Rep. John Conyers, chairman of the House Judiciary Committee, says that impeachment is not off the table. That's a nice sound-bite, Congressman, almost as nice as Sen. Larry Craig's insistence that he has never had sex with a man. We all know it's a crock, and Conyers and Craig both know it when they say it, but it sounds good.

Impeachment is so far off the table it may as well be at another restaurant. As a tool for the removal of the cancer on the executive branch, impeachment is no longer operational, as they say. We've simply run out of time, because people like Conyers, Speaker Nancy Pelosi and Senate Majority Leader Harry Reid have been too scared to use their Constitutional powers for the good of the nation. They prefer to sound as if they're serious about it, as per Conyers' insistence at a town hall meeting in Michigan this week. They have no intention of actually walking the walk, but they need to keep talking the talk, even as they continue to fund Bush's illegal war.

Even if the will to impeach were there, it would still take Congress a year to clear its collective throat and parade all 535 of its bullshit artists in front of town halls and Sunday morning blowhard shows, so that they can be seen looking suitably serious. And who could bear that parade of pomposity? Certainly not the people. So it's best to keep talking the talk and hope they don't rise up and storm the Winter Palace.

To use a basketball metaphor, Conyers, Pelosi and Reid have decided to just ride out the clock on Bush and Cheney, to sit on their lead. But, as Al McGuire used to say, "Two minutes is an eternity in basketball." Likewise, 15 more months of Bush and Cheney is an eternity for the country and the planet.

But Congress prefers to do nothing but talk. Talk is cheap, and talk in D.C. is cheaper than the perfume in Sen. David Vitter's favorite Washington cat house or the urine-speckled toilet paper on the floor of Sen. Craig's favorite sex stall.

The bottom line: If impeachment is not used now, for this administration, then it should never be used again. Ever. It should simply be deleted from the Constitution, or placed inside a glass exhibit case at the National Archives for the tourists, maybe next to the photograph of Dick Nixon shaking hands with a drug-addled Elvis Presley.
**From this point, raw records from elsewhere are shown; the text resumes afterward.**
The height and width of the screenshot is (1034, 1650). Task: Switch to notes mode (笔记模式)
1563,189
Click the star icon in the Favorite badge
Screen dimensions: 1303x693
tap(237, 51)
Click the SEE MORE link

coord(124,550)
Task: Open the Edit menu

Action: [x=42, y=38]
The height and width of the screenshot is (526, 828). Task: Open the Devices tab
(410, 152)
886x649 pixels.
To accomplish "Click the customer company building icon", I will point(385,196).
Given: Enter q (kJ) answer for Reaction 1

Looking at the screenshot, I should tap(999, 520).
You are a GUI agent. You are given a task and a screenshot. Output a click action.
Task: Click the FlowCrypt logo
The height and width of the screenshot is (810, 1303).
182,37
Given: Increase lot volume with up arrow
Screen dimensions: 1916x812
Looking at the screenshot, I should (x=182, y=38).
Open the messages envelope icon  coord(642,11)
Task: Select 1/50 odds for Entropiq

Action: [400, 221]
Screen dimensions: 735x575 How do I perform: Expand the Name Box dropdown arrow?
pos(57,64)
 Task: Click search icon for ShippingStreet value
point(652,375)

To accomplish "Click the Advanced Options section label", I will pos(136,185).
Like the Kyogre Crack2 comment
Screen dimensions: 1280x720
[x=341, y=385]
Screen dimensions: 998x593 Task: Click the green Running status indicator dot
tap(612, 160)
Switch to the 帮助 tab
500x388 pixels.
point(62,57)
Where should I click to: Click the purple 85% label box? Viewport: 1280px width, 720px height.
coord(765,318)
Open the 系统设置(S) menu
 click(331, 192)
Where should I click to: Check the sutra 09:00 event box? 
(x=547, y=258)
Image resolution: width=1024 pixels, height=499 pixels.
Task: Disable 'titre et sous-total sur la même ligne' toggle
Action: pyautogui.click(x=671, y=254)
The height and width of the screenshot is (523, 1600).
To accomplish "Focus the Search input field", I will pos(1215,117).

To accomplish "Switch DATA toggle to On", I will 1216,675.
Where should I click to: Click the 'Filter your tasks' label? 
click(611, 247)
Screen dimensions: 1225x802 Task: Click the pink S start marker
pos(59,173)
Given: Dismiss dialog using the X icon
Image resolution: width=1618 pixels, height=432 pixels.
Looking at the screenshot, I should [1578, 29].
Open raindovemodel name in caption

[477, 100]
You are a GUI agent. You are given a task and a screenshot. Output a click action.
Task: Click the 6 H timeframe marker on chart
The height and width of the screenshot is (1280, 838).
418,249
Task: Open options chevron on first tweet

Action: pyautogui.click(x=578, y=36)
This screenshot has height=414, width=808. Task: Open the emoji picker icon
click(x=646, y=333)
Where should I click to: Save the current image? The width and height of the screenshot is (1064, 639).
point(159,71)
No president and vice president have committed more and worse high crimes and misdemeanors than George W. Bush and Richard Cheney. And yet no president or vice president have faced less accountability.

Slowly, the accomplices in crime—Rumsfeld, Miers, Rove, Gonzalez—scuttle off to cushy private sector posts. But the crimes remain unpunished and witnesses' memories are getting hazier by the day. You can also bet the mortgage that behind doors all over Washington, interns and party hacks are shredding documents, destroying evidence and paying hush money to the little scummy minions who propped up this charade.

Reid, Pelosi, Conyers, et al. made nice-sounding statements after Attorney General Alberto Gonzalez departed—"the investigations will continue"—but it's all for show. They have no intention of holding Bush or Cheney accountable. Cheney will die of old age before a single subpoena is issued and Bush will be safely ensconced on some Paraguayan ranch by the time they get around to issuing polite pleas for his extradition.

History will judge this Congress, and the previous two Congresses, harshly for their spinelessness and inaction.

Even if it goes "overtime" and runs into the next terms of office, impeachment must happen as an act of national reconciliation. Quit talking and start walking.